# Problem to work on:
Look below for the line that contains "Where should I click to: Maximize", then copy it and each following line exactly, through and including the line that contains "Given: Select the".

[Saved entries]
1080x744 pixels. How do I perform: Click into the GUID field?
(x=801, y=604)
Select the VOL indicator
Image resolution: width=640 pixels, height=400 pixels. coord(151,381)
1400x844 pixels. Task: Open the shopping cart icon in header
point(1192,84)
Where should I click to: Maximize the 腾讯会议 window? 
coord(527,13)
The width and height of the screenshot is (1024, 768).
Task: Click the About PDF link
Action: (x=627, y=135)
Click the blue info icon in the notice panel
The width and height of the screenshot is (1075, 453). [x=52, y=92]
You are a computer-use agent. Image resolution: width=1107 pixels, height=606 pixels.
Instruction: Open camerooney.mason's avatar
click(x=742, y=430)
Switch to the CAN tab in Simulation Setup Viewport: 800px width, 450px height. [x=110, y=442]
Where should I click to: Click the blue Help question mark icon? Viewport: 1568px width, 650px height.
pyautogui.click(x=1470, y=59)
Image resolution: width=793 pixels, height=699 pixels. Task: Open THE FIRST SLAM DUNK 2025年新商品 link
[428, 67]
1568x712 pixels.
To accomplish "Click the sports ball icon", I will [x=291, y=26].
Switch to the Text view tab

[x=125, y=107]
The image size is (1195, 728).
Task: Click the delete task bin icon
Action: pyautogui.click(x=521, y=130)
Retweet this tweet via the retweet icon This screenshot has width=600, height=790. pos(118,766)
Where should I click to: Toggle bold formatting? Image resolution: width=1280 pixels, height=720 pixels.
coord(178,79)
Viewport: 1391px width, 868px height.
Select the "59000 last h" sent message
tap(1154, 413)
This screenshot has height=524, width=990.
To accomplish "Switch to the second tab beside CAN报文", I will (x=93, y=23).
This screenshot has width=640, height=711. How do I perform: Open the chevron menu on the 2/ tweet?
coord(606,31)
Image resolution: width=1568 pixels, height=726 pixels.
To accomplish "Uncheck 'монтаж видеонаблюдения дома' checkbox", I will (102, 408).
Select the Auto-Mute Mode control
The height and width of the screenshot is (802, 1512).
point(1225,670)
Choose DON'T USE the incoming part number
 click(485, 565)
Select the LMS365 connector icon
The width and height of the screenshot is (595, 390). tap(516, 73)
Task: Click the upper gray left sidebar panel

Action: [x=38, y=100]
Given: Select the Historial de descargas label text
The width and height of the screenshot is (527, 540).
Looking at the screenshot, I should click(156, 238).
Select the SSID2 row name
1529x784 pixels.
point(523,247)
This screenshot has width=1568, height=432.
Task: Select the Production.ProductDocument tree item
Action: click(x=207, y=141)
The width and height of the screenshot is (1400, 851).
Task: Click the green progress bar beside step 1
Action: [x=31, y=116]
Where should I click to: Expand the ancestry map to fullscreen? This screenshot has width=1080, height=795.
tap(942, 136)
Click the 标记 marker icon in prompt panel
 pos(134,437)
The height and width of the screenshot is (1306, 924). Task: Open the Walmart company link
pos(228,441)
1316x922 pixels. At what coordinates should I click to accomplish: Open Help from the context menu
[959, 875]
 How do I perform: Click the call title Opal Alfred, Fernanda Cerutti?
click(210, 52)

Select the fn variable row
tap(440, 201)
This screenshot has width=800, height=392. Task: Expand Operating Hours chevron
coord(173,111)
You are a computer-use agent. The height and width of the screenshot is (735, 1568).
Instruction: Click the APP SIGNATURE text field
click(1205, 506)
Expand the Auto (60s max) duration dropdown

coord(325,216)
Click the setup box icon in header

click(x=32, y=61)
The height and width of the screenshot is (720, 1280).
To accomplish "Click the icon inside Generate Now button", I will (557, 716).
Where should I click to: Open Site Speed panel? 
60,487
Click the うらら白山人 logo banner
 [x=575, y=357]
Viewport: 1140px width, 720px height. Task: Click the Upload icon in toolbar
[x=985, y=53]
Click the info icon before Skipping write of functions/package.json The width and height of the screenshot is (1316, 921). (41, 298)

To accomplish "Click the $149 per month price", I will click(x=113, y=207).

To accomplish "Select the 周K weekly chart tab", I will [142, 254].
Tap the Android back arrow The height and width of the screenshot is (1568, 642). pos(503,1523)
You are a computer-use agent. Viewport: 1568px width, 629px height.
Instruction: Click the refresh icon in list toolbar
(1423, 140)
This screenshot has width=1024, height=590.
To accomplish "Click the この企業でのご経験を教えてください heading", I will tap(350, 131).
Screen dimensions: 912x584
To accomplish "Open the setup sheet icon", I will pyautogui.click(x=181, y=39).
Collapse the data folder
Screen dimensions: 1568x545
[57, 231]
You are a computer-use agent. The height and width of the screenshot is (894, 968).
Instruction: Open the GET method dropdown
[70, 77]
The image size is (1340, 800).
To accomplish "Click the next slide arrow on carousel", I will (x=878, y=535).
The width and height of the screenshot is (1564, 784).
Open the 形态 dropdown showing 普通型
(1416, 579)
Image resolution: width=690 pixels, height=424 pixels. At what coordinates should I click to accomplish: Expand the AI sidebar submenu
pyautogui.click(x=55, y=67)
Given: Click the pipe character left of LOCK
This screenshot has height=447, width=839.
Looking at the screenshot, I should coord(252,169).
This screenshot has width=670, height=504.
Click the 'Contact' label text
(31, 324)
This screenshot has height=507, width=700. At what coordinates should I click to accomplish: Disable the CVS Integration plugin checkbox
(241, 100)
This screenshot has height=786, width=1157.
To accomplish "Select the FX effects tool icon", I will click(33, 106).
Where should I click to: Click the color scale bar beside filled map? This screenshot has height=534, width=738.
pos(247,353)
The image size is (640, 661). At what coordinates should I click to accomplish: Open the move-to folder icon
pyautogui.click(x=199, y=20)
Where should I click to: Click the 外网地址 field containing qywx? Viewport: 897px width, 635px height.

# Exercise solution:
Where should I click to: Maximize the 腾讯会议 window? 
coord(527,13)
The width and height of the screenshot is (1024, 768).
Task: Click the About PDF link
Action: (x=627, y=135)
Click the blue info icon in the notice panel
The width and height of the screenshot is (1075, 453). [x=52, y=92]
You are a computer-use agent. Image resolution: width=1107 pixels, height=606 pixels.
Instruction: Open camerooney.mason's avatar
click(x=742, y=430)
Switch to the CAN tab in Simulation Setup Viewport: 800px width, 450px height. [x=110, y=442]
Where should I click to: Click the blue Help question mark icon? Viewport: 1568px width, 650px height.
pyautogui.click(x=1470, y=59)
Image resolution: width=793 pixels, height=699 pixels. Task: Open THE FIRST SLAM DUNK 2025年新商品 link
[428, 67]
1568x712 pixels.
To accomplish "Click the sports ball icon", I will [x=291, y=26].
Switch to the Text view tab

[x=125, y=107]
The image size is (1195, 728).
Task: Click the delete task bin icon
Action: pyautogui.click(x=521, y=130)
Retweet this tweet via the retweet icon This screenshot has width=600, height=790. pos(118,766)
Where should I click to: Toggle bold formatting? Image resolution: width=1280 pixels, height=720 pixels.
coord(178,79)
Viewport: 1391px width, 868px height.
Select the "59000 last h" sent message
tap(1154, 413)
This screenshot has height=524, width=990.
To accomplish "Switch to the second tab beside CAN报文", I will (x=93, y=23).
This screenshot has width=640, height=711. How do I perform: Open the chevron menu on the 2/ tweet?
coord(606,31)
Image resolution: width=1568 pixels, height=726 pixels.
To accomplish "Uncheck 'монтаж видеонаблюдения дома' checkbox", I will (102, 408).
Select the Auto-Mute Mode control
The height and width of the screenshot is (802, 1512).
point(1225,670)
Choose DON'T USE the incoming part number
 click(485, 565)
Select the LMS365 connector icon
The width and height of the screenshot is (595, 390). tap(516, 73)
Task: Click the upper gray left sidebar panel

Action: [x=38, y=100]
Given: Select the Historial de descargas label text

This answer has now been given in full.